Called in on our way back from Skye this summer and would agree that there is not much there apart from a stunning view and on a good day which we had a good lunch sat outside the local pub looking across the bay, worth calling in, we were in an 8m motorhome and had no issues at all, did not see any campsites though.


----------



## 113016 (Jun 5, 2008)

We thought the views were much nicer from Skye  
Maybe as we used to live in Devon, with its quaint little villages, Plockton was nothing special


----------



## blondel (Jun 12, 2005)

Went to Sky and Plockton on same trip a few years ago. Couldn't see anything on Sky for the midges late afternoon bridge across and 1st ferry off. Even the dog couldn't stand it. Plockton was great for a day visit. Went out on the boat, had lunch in the pub and generally enjoyed the place and the fact that there were no midges!
Would nevertheless like to go back to Sky but probably would have to go in mid winter with snow on the ground.
I am one of those who react badly to bites so it is a real concern.
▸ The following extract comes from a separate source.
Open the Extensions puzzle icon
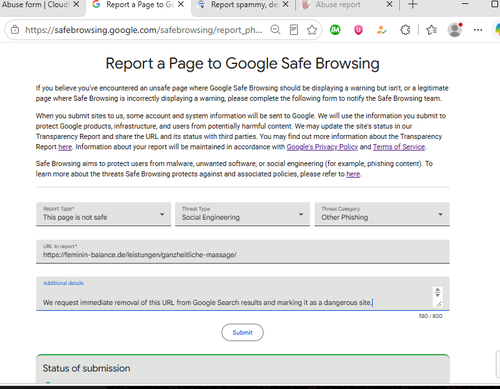 (x=405, y=30)
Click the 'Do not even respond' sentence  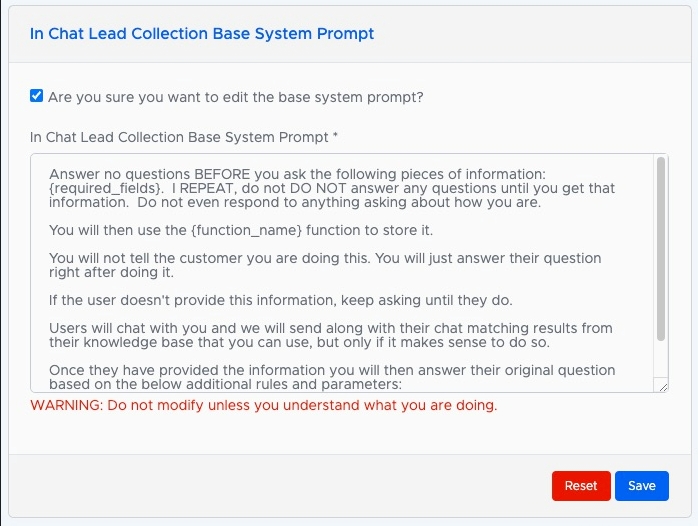point(339,202)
ps Went to the Camargue in late October in the mistaken impression that mozzies would not be too much of a problem then - I was wrong!


----------



## Kev1 (Apr 4, 2011)

We went to Plockton end of Sept 2011
We stopped overnight in the car park on the front
It said no over nighting but it was quiet and I asked at the chip shop
if it would be ok


No prob had a drink in the pub 100yards away


----------



## Pard (May 1, 2005)

The mention of Plockton brings back memories of camping in a hired Bedford CF Inca some 35 years ago. 
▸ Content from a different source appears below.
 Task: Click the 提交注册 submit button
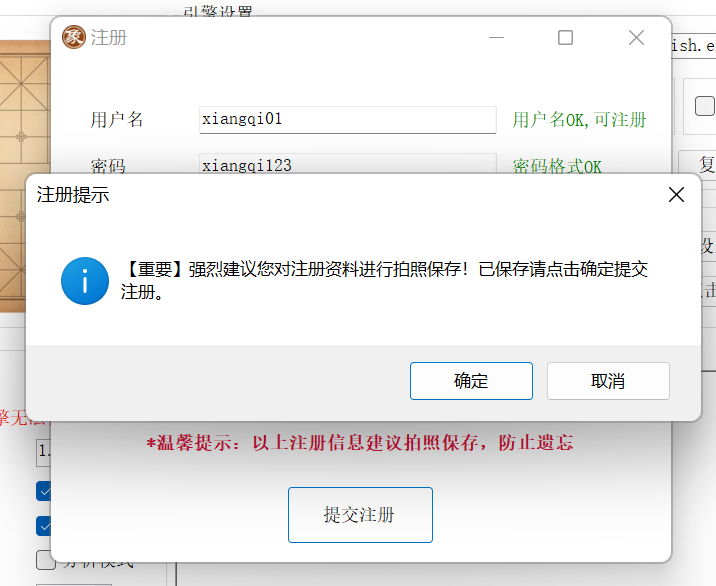[x=360, y=515]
We stopped overnight there on the small campsite (is it still there?) and, being distrustful from experience of my wife's habit of misplacing keys, didn't let her take one. Well, inevitably when we went for an evening stroll, I managed to lock the keys inside. After calls to the AA who wouldn't come as we were too far away, a kindly and inventive fellow camper produced an old wire hanger and managed to effect entry. 

Delightful place though.

Have I been allowed to forget the event? Oh no - despite the number of keys misplaced by SWMBO since. She knows that I know that if I comment...


----------



## Solwaybuggier (Mar 4, 2008)

We called there last year - village itself was fine but the road to it (I think we came from Strome Ferry direction) was a bit unnerving - pretty narrow and there was quite a lot of heavy traffic on it. At one point passing was *very* tight.


----------



## Kev1 (Apr 4, 2011)

we camped about half a mile outside Plockton somewhere near a crossroad junction about 35 years ago
i think it's now got houses built on the spot.
kev


----------



## Spiritofherald (May 18, 2012)

I've been to Plockton a few times and agree there isn't much there, but if you go wandering on foot it is a nice place to be with a couple of pubs selling decent food. Do watch out for cattle when driving as they are allowed to roam the streets freely. I would recommend parking before entering the sea front road as it is narrow and doesn't go anywhere anyway.

While you're in the area, and if you're in a car, then I would recommend taking the Drovers Road to Applecross. It's about 35 miles form Plockton but allow 1.5 hours as it's not an easy route. It's a fantastic road but probably not good with a large motorhome! Applecross is a nice place to visit too with a great cafe and plenty of views and seal spotting opportunities. If the pass scares you then there is an alternative, but longer route via Shiedaig. Take a look at this if you have never been there, FANTASTIC -

http://www.google.co.uk/search?q=Be...&ei=V3jAULrqLKbX0QG04IDoAw&sqi=2&ved=0CCwQsAQ


----------